You know the balance of power has tipped when British royalty wants to become the next Ashton Kutcher. Yesterday Prince Andrew, the Duke of York, invited the entire London tech scene and their mums to St. James Palace to listen to startup pitches.

According to the event's website: "British prosperity, in all its forms, is central to The Duke of York's work" and as the fairy tale goes "Entrepreneurs are our wealth creators."

Pitch @ Palace is in response to the message that The Duke of York has been receiving: more is needed to support entrepreneurs at the early stage. While His Royal Highness cannot fill that gap single- handed, he hopes that by drawing on his experiences and convening Pitch @ Palace he can raise the profile of new businesses, amplify the excellent work being done to support early-stage entrepreneurship, and, most importantly, act as an accelerant for entrepreneurs.

With all his business acumen, the Duke decided the best way to amplify and accelerate early stage startups would be to hand out meaningless awards (an app that lets you collect loyalty points won "Most Disruptive") and take the "first Royal selfie." Not so differently from Silicon Valley, really, prompting Wired's David Rowan to stretch his editorial muscles to come up with "Silicon Throne."

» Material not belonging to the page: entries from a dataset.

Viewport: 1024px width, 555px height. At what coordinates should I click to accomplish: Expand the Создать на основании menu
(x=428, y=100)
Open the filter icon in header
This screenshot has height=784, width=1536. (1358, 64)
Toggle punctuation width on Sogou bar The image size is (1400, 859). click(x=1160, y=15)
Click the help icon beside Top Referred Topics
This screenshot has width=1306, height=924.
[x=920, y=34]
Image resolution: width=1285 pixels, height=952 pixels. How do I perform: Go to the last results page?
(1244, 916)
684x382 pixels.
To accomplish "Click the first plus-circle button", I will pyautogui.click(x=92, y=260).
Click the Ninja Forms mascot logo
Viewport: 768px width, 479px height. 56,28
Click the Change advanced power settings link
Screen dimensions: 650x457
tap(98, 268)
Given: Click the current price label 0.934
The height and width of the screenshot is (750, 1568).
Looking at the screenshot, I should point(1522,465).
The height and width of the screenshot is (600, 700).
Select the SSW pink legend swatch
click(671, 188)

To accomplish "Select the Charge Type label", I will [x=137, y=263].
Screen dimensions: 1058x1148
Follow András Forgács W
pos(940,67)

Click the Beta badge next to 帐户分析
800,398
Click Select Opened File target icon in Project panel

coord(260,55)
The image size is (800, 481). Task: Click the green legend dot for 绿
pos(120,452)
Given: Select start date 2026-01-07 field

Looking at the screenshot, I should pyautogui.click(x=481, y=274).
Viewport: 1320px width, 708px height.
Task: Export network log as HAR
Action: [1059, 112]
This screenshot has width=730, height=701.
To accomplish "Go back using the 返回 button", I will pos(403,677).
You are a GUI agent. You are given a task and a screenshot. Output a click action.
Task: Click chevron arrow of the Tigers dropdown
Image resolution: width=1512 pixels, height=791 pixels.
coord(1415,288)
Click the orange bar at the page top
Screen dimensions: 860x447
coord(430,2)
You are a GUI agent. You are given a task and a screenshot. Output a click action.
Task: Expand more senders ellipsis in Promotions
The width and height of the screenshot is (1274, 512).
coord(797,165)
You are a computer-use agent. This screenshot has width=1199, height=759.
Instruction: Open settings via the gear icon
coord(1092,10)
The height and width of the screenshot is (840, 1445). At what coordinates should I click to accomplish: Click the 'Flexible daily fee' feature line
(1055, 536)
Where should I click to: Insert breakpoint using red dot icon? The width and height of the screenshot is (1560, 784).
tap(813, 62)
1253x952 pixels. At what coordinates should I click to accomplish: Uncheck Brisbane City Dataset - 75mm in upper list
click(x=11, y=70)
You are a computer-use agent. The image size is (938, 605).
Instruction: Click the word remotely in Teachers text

The only thing that could get this crowd more amped by this pomp and circumstance is if you told them the next royal baby was a robot.

The Duke of York was in the press earlier this week for his ties to the Kazakh oligarchy, including selling a country house to Kazakh billionaire Timur Kulibaev, and being photographed repeatedly with Kulibaev's mistress. Shadowy billionaires, polyamory, selling a house for $6 million above asking price—has his royal highness every been to San Francisco? Seems like he would fit right in.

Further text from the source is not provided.